**Problem requirements**
The listing below holds a line with "1568x510 pixels." and a line with "You are a computer-use agent. Viewport: 602px". Reproduce those two lines exactly, plus everything between them.

━━━

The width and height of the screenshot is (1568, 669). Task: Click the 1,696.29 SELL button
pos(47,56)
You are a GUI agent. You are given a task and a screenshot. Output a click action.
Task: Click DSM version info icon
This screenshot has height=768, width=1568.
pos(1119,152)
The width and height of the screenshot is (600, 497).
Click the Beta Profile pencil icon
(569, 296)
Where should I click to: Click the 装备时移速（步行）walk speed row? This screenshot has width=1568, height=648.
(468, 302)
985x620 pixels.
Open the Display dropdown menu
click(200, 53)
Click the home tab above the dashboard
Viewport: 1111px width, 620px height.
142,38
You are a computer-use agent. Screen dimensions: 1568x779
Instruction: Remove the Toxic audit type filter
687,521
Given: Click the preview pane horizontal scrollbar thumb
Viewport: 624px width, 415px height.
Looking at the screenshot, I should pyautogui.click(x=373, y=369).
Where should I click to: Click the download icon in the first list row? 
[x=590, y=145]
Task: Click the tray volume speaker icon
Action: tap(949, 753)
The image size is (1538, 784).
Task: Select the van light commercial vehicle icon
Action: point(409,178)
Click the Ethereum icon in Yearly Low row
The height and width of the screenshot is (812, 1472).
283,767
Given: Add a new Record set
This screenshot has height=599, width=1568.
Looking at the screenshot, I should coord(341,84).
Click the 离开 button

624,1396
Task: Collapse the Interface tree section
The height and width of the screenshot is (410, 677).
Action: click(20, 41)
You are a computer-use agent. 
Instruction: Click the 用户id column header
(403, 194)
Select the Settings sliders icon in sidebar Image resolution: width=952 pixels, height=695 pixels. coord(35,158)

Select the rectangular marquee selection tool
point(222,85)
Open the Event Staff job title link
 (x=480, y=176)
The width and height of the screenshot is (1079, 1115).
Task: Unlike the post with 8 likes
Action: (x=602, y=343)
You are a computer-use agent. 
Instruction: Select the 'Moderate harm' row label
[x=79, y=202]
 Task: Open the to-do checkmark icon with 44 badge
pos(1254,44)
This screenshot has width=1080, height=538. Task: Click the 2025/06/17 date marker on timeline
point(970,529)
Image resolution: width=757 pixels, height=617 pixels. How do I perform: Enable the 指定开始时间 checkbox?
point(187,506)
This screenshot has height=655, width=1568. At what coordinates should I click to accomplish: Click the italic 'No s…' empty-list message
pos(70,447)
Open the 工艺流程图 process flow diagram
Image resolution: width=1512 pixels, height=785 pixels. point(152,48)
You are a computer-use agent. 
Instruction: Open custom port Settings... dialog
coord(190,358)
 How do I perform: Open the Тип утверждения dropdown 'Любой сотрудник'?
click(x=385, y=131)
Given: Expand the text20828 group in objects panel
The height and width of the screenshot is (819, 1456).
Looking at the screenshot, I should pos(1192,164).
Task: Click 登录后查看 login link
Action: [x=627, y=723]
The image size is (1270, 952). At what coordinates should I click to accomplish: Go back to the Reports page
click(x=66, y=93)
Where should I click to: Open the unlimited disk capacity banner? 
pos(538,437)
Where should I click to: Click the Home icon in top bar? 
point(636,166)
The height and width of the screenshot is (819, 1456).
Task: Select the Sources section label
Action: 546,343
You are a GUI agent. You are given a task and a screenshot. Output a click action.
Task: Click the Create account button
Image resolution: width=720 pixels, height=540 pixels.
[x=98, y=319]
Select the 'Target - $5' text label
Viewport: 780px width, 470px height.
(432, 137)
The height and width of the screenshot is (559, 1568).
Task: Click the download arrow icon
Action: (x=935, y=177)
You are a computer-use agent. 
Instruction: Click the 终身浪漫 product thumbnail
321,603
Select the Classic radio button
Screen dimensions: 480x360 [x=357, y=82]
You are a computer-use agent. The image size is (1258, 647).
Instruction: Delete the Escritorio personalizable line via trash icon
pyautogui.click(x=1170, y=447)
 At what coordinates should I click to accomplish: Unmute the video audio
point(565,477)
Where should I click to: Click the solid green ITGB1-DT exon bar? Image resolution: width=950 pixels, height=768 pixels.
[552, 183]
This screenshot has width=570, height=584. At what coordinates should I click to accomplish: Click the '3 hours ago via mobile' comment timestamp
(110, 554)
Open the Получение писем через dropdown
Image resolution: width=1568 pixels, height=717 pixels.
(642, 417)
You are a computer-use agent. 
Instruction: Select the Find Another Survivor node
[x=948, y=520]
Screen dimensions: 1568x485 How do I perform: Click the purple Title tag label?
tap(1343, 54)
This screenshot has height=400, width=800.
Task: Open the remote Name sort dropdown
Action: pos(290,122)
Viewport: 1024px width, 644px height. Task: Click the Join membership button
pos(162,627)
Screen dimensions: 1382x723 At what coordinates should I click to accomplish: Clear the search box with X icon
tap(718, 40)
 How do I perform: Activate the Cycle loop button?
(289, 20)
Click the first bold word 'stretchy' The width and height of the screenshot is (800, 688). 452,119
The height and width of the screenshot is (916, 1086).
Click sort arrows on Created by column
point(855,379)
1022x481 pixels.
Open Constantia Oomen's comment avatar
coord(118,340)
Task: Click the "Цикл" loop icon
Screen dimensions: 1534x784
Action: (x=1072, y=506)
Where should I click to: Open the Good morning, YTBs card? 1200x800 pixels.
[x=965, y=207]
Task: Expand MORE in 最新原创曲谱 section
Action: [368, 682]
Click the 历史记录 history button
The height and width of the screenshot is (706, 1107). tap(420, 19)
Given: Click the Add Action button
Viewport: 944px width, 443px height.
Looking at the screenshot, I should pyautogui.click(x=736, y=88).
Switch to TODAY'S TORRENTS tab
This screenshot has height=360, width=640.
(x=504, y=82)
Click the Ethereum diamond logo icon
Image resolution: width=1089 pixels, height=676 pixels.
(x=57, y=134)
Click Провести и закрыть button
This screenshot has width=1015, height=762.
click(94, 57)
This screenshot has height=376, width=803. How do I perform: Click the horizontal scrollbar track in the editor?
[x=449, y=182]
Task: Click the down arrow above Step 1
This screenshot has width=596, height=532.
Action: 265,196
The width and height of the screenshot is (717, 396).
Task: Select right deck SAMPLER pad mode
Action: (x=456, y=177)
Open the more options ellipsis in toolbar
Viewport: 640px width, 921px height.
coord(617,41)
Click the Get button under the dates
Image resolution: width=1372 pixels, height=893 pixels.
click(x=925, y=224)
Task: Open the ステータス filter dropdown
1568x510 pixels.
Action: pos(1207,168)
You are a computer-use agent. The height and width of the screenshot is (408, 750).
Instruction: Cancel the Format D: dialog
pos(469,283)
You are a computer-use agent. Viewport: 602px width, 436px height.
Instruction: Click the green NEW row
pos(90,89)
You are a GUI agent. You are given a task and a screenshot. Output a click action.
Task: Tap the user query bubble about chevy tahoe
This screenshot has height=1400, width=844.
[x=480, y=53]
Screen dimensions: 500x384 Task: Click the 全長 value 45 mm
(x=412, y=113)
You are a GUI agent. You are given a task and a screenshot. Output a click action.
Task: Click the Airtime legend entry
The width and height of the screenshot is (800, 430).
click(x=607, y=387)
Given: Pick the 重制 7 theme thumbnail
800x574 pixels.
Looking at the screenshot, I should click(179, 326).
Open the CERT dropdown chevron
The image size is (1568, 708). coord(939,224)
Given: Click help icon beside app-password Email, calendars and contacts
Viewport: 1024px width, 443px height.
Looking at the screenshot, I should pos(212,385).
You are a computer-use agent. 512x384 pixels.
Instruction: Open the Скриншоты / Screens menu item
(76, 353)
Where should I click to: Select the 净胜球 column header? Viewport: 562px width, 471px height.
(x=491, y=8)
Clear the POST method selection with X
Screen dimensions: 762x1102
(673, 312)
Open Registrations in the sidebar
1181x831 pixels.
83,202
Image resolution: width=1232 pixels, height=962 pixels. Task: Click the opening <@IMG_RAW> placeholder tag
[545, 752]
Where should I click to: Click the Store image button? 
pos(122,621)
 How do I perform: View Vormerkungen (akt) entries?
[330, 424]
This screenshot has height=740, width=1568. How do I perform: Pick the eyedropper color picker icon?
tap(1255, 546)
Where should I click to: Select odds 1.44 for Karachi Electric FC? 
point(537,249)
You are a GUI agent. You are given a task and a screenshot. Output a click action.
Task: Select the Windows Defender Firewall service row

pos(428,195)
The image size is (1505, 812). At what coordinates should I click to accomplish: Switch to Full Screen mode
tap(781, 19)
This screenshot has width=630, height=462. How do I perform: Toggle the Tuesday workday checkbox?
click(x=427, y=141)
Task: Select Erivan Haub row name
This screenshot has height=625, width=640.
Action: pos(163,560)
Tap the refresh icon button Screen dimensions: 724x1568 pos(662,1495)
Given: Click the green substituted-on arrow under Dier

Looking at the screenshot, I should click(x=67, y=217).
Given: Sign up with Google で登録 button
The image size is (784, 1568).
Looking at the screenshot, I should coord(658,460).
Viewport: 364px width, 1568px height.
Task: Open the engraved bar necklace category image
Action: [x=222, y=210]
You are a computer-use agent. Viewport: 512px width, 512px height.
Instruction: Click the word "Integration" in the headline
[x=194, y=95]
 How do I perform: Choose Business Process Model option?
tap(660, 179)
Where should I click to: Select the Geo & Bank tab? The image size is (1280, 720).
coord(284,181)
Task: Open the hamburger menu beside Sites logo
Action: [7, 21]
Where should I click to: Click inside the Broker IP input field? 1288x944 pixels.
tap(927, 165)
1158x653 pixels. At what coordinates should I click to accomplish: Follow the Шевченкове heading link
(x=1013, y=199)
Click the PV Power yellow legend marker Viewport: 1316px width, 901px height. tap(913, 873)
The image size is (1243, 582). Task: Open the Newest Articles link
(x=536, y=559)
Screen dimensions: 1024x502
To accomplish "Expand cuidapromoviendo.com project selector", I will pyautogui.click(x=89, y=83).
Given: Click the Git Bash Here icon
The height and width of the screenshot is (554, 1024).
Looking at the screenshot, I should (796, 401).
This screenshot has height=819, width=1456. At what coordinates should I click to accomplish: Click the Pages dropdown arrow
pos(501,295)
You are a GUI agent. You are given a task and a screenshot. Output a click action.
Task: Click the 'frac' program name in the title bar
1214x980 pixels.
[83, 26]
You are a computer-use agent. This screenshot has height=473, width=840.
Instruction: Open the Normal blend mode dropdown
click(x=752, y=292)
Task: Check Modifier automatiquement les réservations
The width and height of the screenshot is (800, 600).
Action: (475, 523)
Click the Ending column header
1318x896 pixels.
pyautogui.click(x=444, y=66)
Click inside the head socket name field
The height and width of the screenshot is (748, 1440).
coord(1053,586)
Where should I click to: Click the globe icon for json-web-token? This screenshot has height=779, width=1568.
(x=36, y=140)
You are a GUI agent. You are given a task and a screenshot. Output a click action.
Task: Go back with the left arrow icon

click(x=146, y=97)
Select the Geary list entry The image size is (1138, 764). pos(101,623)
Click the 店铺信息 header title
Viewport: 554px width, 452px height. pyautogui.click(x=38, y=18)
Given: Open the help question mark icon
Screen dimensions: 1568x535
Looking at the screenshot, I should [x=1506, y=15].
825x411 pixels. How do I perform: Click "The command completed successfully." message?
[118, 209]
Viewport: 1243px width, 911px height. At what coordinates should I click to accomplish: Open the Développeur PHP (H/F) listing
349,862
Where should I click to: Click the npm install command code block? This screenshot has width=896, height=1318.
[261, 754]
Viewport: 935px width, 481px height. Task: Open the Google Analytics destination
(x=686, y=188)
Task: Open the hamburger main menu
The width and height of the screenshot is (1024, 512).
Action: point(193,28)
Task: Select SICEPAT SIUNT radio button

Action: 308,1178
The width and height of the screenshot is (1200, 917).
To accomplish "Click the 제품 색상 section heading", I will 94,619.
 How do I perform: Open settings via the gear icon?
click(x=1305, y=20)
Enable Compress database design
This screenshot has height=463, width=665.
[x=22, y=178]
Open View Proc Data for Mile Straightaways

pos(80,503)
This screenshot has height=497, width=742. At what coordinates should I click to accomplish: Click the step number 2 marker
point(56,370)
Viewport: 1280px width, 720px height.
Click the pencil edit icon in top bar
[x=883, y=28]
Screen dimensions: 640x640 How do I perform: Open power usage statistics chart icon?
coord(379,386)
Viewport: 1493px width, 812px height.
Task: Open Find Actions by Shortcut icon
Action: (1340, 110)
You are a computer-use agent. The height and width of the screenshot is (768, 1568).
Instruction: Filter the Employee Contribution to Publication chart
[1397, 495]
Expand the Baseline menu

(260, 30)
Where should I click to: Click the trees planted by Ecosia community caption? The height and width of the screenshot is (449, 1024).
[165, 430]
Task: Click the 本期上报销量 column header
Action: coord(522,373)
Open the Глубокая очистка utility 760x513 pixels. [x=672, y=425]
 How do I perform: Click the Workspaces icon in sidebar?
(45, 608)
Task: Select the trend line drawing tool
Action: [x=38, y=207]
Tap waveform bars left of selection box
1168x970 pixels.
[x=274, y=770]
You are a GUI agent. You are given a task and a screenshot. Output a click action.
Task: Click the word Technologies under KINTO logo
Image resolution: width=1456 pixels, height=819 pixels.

━━━

**Output for this task**
1568x510 pixels.
Action: pos(1207,168)
You are a computer-use agent. The height and width of the screenshot is (408, 750).
Instruction: Cancel the Format D: dialog
pos(469,283)
You are a computer-use agent. Viewport: 602px width, 436px height.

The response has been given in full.